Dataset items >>
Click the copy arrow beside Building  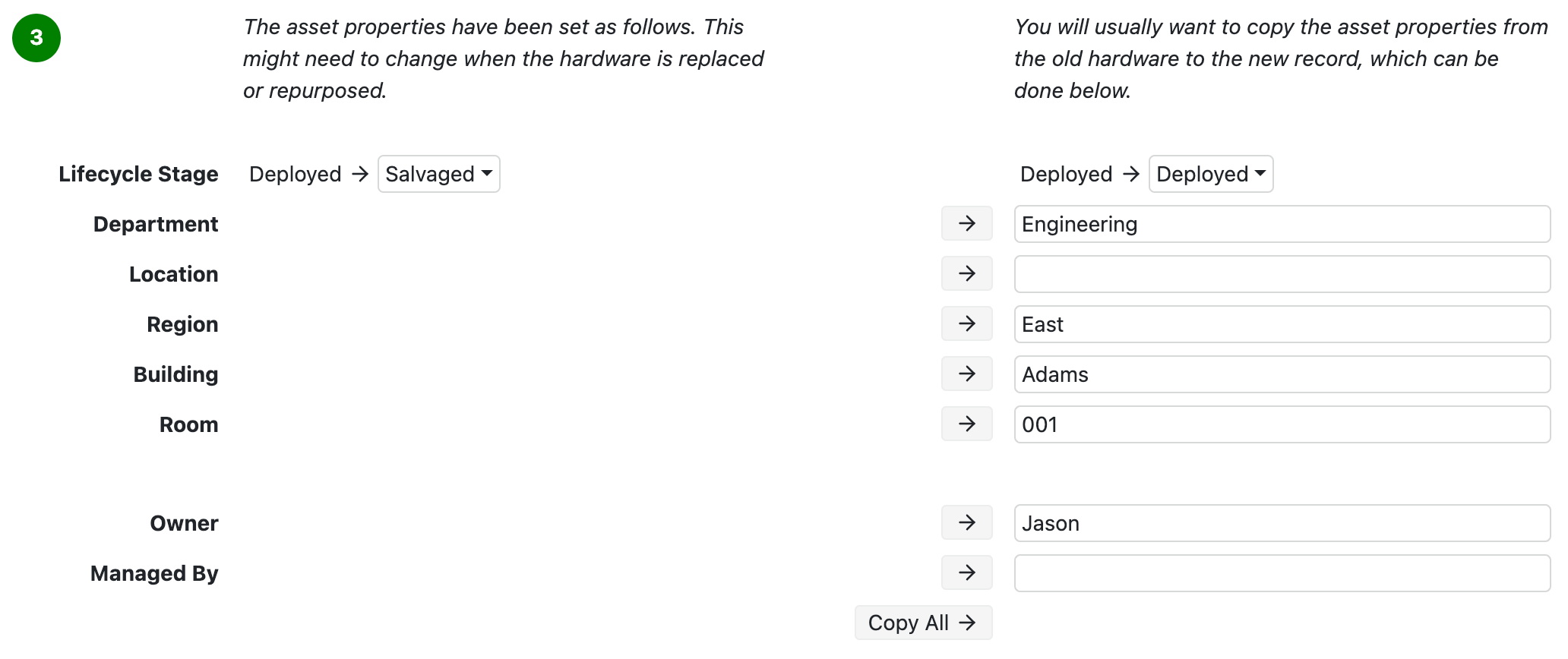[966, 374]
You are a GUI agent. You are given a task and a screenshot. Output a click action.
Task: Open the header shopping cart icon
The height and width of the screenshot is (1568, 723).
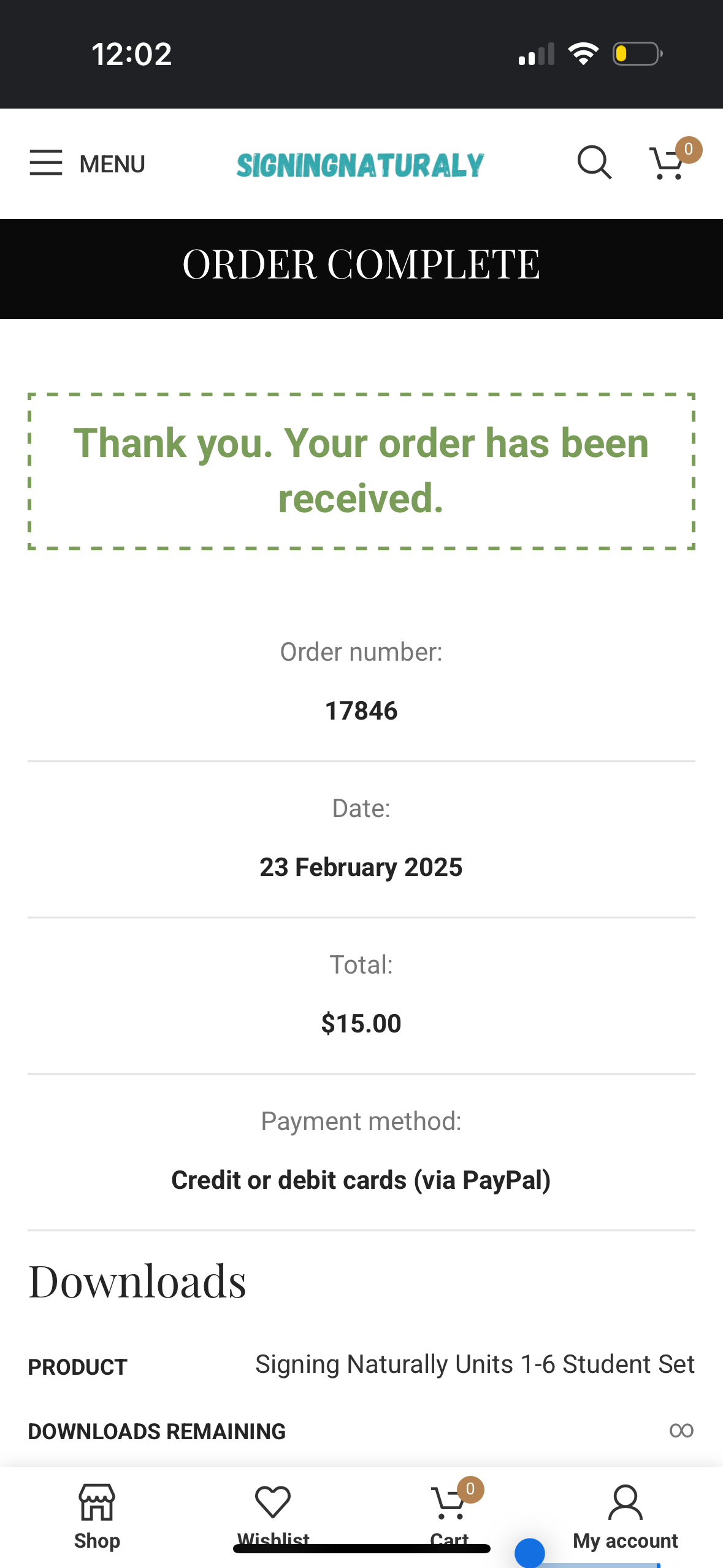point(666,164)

INSTRUCTIONS FOR THE TASK >> A word-for-word copy of the lines from the one containing "The height and" through the last line of the records is what is wanted, without pictures and without any other line.

SOLUTION TO THIS EXERCISE >>
The height and width of the screenshot is (1568, 723).
point(666,164)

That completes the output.